Menurutnya, banyak faktor yang dapat menjadi sentimen positif bagi perkembangan asuransi syariah. Sentimen-sentimen tersebut bisa menunjang target AASI untuk pertumbuhan 20 persen di tahun 2017 ini. Salah satu sentimen positif yang paling kuat dirasa adalah pertumbuhan ekonomi Indonesia yang oleh Bank Indonesia diproyeksikan 5,1—5,5 persen pada tahun ini. Persentase tersebut lebih besar dibandingkan di tahun 2016 yang berada di angka 5,02 persen.
Selain itu, lanjut dia, beberapa lembaga yang telah melakukan spin-off pun dipandang sebagai sinyalemen positif bagi perkembangan asuransi syariah khususnya tahun ini.“Perubahan institusi-institusi baru menjadi institusi syariah menjadi potensi tersendiri. AASI juga menaruh perhatian pada kebocoran kontribusi ke asuransi konvensional,” ujar Tatang.
Tidak hanya itu, Tatang pun memandang langkah industri untuk meraih target 20 persen di tahun ini pun dapat ditopang dengan adanya produk-produk perasuransian baru di 2017. Contoh paling nyatanya adalah wakaf asuransi yang muncul seiring telah diterbitkannya Fatwa MUI Nomor 106 Tahun 2016 tentang Wakaf Manfaat Asuransi dan Manfaat Investasi pada Asuransi Jiwa Syariah.

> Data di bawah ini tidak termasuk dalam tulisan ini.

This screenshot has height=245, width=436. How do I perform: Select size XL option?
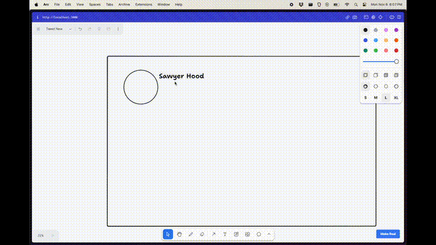click(396, 98)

Dia juga memaparkan, kontribusi terbesar dalam asuransi umum syariah tidak jauh berbeda dengan asuransi konvensional. Asuransi kendaraan, properti, dan kesehatan menjadi tiga kontributor terbesar. Asuransi kesehatan sendiri, termasuk baru geliatnya dalam asuransi syariah. Sementara itu, asuransi terkait proyek infrastruktur masih didominasi oleh asuransi konvensional.
Hal ini tegas Tatang, disebabkan kapasitas asuransi syariah yang belum memadai. Selain itu, masih ada bidang-bidang yang belum tersentuh, seperti aviasi dan satelit.

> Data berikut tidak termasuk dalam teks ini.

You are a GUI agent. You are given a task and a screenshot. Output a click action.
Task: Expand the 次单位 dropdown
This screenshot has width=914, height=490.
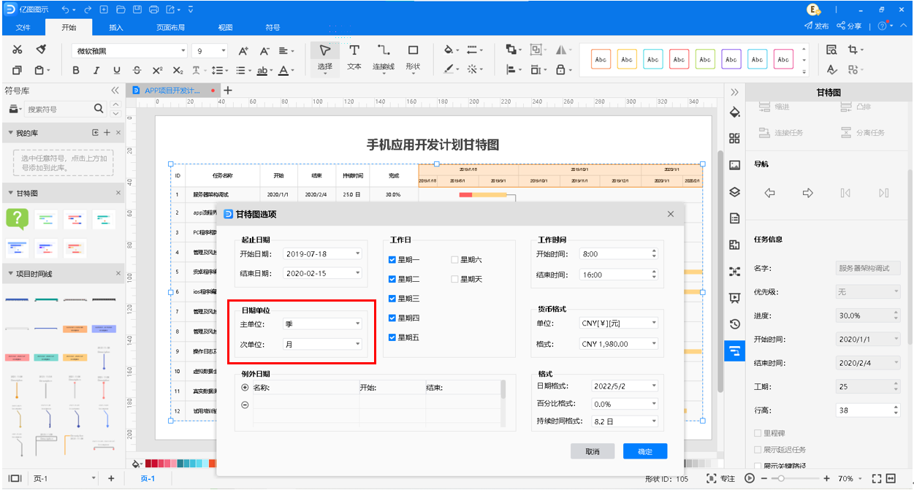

Disampaikan dia, masuknya para anggota AASI ke dalam pasar digital (e-commerce) maupun financial technology yang kini kian menjamur pun menjadi pendorong lain untuk meningkatkan pertumbuhan. Terakhir yang diharapkan adalah kondisi lembaga keuangan syariah lainnya yang kian membaik.
Sebagai informasi, perbankan syariah pada tahun ini tampak tumbuh positif. Return On Asset (ROA) industri ini tumbuh 1,1 persen pada Juni 2017. Ini jauh lebih baik secara year on year dibandingkan pertumbuhan industri perbankan syariah per Juni 2016 yang berada di angka 0,73 persen.

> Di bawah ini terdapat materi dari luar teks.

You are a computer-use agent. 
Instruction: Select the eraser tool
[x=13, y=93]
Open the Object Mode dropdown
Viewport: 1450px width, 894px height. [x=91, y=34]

Berdasarkan data OJK, laba perbankan syariah pada Juni 2016 mencapai Rp1,55 triliun. Angkanya secara tahunan pada Juni 2017 pun meningkat, mencapai nominal Rp2,85 triliun. Aset industri perbankan syariah pun bertumbuh positif. Pada Juni 2016 asetnya berada di angka Rp212,17 triliun lalu pada Juni 2017 asetnya mencapai Rp259,59 triliun.